Your contribution enables us to bring you the best in national and local programs, because all of the programs you love require significant investments on our part. Our national program schedules bring you the best from NPR, PBS, APM, PRI and others, but we pay high annual fees to obtain these programs on your behalf. Your direct financial support is essential.
director of corporate
Friends of WLRN
When you make a contribution to Channel 17 or 91.3 WLRN, your funds have a direct and immediate impact on programming. Your support enables the continuous growth of the station to meet the challenges of technology and opportunity. And that's not the only reason to become a partner in our progress. -About Friends of WLRN - wlrn.org
During a January meeting, [Miami-Dade school superintendent Alberto] Carvalho described compensation for Friends’ employees as “tantamount to insulting” in light of school salaries and the system’s budget problems, according to minutes.
Carvalho also objected that the Friends [of WRLN] staff rebuffed his requests for financial statements and other documents and disregarded his concerns about a proposed change to the nonprofit’s bylaws, according to the minutes. -Gov’t officials critical of nonprofit Friends units, June 21, 2010 - via current.org
It's been exactly four years since Miami-Dade schools superintendent Alberto Carvalho characterized the salaries of key personnel at Friends of WLRN, the non-profit fundraising arm of the school board-owned radio station, as “tantamount to insulting."
So, what's happened in the four years since he made those remarks?
Yesterday, Miami New Times staff writer Michael Miller reported that Michael Peyton, the director of corporate marketing for Friends, makes something in the neighborhood of $400,000 a year.
Now, Random Pixels has obtained IRS forms filed by Friends of WLRN that reveal Peyton and several of his colleagues at Friends have been paying themselves hefty salaries for quite some time.
Below, I've embedded IRS Form 990 filed by Friends beginning with the year 2009.
They make for interesting reading. Especially if you're a regular contributor to WLRN.
If you're a little pressed for time, you can see the juicy parts by scrolling down to Part VII of each form.
For instance Part VII, page 7 (see first embedded form) shows that Peyton's compensation for 2011 was $387,452.
Two of Peyton's colleagues, Jorge Perez-Alvarez and Patrick Harris, each made $145,772 and $146,203, respectively. (Who knew that working for a non-profit could be so profitable?)
Part IX, page 10 of the same form reveals some other interesting numbers. Page 10 (see partial screen shot below) is the section for listing something called "functional expenses."
It's in this section we also learn that the total compensation for that year, for "current officers, directors, trustees, and key employees" was an astounding $797,799.

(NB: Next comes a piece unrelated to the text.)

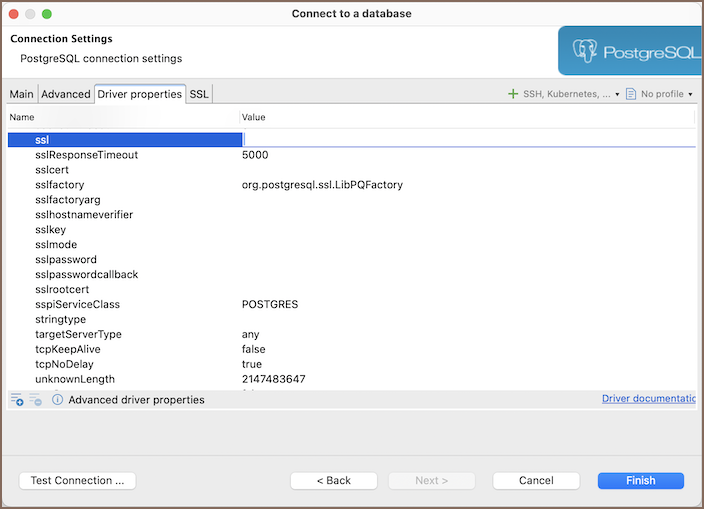704x509 pixels.
Task: Go back with the Back button
Action: pyautogui.click(x=334, y=481)
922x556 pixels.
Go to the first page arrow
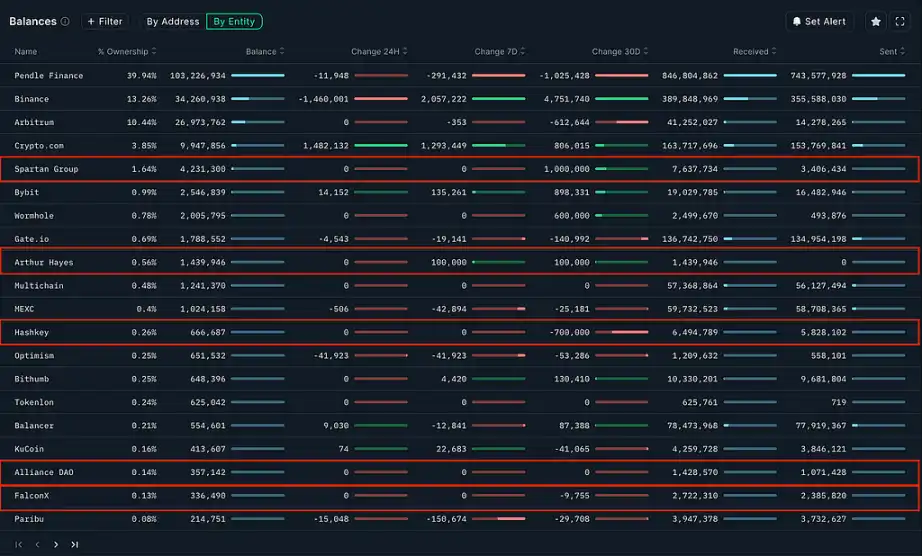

In the space for "other salaries and wages" (line 7) we find the number $967,783. There's no breakdown of which employees at Friends got what part of that 967 thousand.
On line 9, we learn that Friends paid $164,852 for "other employee benefits."
Line 11g is reserved for expenses simply labeled "other." How much did Friends of WLRN pay for "other?" $195,394.
Total "functional expenses" for the year are listed at $7,935,297. It's unclear how much of that was used to pay for programming.
Transparency, as Superintendent Carvalho pointed out four years ago, is not Friends' strong suit.
I followed up on Mike Miller's New Times post yesterday, with a post of my own.
Today, I received this note from a reader, who is also prominent member of the community:
The “Friends of WLRN” raise money under, essentially, false pretenses — under the auspices of public radio and television programming — and then use that cash donated by the public to, among other things, pay pensions to their 14 employees. Meanwhile, the staff at the station, who the “Friends” are ostensibly raising the money for, are getting their hours cut so they don’t have to be provided any benefits. With “Friends” like these…
In my post, I also questioned why the Miami Herald has reported nothing on this. Almost immediately, one South Florida journalist sent this email:
Definitely interesting reading. Shameful that no one at the Herald is professional enough to say, we have to do this story and let the chips fall where they may.